Her parents, Brent and Kelly King, marked the anniversary quietly with only a statement revealing their love and admiration for the bright-eyed teen, who was a senior at Poway High.

The statement read, “Today, just as we have tried this entire year and will continue to over the course of our lives, we focus on how our joy filled daughter chose to live her life — with a zest and passion and willingness to make others smile, and a desire to change the world. Our Angel Forever. We love you Chelsea!”

Registered sex offender John Albert Gardner III later pleaded guilty to murdering Chelsea and Amber DuBois, a 14-year-old freshman at Escondido High School, in 2009. He is imprisoned for life.

Chelsea was an avid long-distance runner, a straight-A student with a quirky sense of humor and member of the San Diego Youth Symphony.

Her death, and that of Amber, sparked fury over perceived lax supervision by state officials of the 31-year-old Gardner, who was convicted of sexually assaulting a teenager in Rancho Bernardo in 2000 and spent six years in prison. He had a number of contacts with law enforcement officers following his release, but was never returned to custody.

Last September, Chelsea's Law was enacted to require sentences of life without parole for forcible sexual assaults against minors, and calls for lifetime tracking of certain sex offenders and tightens sex offense parole guidelines.

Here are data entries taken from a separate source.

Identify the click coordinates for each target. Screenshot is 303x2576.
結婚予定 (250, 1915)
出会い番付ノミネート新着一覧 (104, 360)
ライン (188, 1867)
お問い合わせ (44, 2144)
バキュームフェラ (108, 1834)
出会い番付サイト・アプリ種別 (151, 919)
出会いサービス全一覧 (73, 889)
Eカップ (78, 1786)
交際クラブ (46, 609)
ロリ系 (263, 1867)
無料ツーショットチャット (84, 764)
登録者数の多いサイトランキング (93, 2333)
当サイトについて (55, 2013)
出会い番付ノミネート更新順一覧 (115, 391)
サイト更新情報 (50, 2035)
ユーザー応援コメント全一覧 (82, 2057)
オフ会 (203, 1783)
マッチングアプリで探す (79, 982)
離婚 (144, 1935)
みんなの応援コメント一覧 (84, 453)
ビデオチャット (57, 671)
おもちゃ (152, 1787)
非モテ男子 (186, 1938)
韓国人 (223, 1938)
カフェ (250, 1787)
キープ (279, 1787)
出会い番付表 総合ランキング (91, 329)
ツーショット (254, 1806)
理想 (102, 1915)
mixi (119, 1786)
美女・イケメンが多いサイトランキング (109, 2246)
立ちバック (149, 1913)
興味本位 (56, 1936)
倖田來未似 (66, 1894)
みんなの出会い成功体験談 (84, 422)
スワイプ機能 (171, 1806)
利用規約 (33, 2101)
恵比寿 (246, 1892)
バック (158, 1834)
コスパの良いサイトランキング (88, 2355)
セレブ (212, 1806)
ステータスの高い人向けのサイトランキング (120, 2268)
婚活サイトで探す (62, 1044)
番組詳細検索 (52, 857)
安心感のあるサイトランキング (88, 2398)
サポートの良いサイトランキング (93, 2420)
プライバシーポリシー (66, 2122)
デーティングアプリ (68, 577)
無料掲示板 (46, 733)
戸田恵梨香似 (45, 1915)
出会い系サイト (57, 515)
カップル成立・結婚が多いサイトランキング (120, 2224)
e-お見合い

“Californians rose to the occasion and banded together in unprecedented numbers to pass Chelsea's Law,” Chelsea's father, Brent King, wrote in an opinion article in The San Diego Union-Tribune earlier this week. “One person at a time collectively made thousands of phone calls and mailed thousands of blue ribbons to state legislators to get their attention in a dignified manner. One person at a time collectively amassed 36,631 signatures on support petitions with not one paid signature gatherer.”

Brent, his wife Kelly, and their son now live near Chicago. In the article, he expressed his commitment to passing versions of Chelsea's Law in the 49 other states.

While announcing in January that he would not sue the state of California, he said it would be better to change the system that allowed Gardner to be free.